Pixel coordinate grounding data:
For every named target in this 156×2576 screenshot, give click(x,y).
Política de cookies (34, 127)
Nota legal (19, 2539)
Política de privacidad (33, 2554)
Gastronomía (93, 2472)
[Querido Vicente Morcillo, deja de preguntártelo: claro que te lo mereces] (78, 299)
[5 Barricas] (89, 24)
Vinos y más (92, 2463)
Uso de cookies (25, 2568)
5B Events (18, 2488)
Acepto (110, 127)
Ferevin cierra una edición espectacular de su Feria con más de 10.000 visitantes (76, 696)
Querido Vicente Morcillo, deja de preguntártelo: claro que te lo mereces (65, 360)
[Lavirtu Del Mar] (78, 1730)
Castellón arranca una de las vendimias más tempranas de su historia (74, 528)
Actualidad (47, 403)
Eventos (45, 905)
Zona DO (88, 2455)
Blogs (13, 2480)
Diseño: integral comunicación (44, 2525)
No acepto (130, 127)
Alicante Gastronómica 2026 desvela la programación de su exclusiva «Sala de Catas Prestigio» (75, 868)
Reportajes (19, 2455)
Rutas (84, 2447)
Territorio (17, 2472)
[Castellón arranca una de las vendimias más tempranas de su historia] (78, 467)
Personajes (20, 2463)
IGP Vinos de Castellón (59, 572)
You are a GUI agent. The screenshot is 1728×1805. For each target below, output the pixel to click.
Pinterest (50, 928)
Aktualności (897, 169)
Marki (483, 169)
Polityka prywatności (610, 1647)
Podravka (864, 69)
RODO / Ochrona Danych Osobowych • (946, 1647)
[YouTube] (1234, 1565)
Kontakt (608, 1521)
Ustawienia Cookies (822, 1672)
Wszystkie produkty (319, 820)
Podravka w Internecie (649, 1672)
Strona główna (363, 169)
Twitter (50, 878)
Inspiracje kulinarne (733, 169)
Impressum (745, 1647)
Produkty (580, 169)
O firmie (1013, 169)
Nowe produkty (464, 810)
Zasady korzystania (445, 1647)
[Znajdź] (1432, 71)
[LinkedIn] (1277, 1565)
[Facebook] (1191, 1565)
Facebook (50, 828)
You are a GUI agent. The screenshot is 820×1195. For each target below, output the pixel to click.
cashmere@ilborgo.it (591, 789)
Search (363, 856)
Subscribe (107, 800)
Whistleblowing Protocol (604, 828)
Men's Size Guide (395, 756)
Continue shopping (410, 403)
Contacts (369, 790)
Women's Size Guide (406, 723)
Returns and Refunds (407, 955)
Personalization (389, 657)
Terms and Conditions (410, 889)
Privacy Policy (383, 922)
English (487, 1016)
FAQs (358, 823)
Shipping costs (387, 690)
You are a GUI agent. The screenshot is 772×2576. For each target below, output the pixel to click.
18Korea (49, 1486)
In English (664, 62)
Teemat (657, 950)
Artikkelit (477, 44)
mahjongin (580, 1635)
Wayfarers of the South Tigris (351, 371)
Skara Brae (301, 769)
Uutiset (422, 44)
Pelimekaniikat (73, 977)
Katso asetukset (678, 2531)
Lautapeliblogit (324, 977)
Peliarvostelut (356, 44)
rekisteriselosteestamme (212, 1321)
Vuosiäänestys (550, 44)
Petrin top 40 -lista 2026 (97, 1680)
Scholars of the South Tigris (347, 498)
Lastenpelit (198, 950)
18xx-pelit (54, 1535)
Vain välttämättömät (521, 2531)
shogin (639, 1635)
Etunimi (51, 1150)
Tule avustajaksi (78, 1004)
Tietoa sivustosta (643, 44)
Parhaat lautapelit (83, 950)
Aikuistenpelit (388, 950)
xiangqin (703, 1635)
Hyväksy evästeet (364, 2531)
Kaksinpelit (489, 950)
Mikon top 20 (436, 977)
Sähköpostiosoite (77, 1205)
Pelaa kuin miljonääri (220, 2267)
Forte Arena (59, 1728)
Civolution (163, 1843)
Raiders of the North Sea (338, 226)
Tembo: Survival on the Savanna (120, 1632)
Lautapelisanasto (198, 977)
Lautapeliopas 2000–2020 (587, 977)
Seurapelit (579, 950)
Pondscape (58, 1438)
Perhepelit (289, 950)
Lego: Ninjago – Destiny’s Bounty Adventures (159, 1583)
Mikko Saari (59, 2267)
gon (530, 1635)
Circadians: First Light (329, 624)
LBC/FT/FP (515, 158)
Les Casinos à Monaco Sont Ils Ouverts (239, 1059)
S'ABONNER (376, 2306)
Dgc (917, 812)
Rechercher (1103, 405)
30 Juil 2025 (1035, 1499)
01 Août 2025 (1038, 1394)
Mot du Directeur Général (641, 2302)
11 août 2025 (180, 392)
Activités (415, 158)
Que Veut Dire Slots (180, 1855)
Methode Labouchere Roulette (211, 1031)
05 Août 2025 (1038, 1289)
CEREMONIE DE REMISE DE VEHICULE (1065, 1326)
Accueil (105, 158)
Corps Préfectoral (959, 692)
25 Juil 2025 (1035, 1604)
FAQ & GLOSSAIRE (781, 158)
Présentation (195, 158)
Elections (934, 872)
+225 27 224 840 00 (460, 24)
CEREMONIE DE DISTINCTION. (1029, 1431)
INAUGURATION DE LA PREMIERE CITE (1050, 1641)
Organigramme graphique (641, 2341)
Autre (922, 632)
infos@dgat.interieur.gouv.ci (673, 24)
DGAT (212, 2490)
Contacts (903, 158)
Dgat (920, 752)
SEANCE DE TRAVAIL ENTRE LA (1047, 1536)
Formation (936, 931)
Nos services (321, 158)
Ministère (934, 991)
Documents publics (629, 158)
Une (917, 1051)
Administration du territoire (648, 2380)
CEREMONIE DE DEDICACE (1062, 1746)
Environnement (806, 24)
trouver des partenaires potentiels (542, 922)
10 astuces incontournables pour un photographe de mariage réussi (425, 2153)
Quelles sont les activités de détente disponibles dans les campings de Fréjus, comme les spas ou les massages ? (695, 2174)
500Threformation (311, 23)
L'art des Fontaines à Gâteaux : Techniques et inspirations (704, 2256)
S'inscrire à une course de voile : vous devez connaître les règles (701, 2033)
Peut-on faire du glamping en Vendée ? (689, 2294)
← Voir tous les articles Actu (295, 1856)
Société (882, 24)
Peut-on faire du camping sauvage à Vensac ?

What the task asks: Reproduce the lines of the entries above from the one with "Sähköpostiosoite (77, 1205)" to the one with "LBC/FT/FP (515, 158)", both included, exactly and without any other line.

Solution to the exercise:
Sähköpostiosoite (77, 1205)
Pelaa kuin miljonääri (220, 2267)
Forte Arena (59, 1728)
Civolution (163, 1843)
Raiders of the North Sea (338, 226)
Tembo: Survival on the Savanna (120, 1632)
Lautapelisanasto (198, 977)
Lautapeliopas 2000–2020 (587, 977)
Seurapelit (579, 950)
Pondscape (58, 1438)
Perhepelit (289, 950)
Lego: Ninjago – Destiny’s Bounty Adventures (159, 1583)
Mikko Saari (59, 2267)
gon (530, 1635)
Circadians: First Light (329, 624)
LBC/FT/FP (515, 158)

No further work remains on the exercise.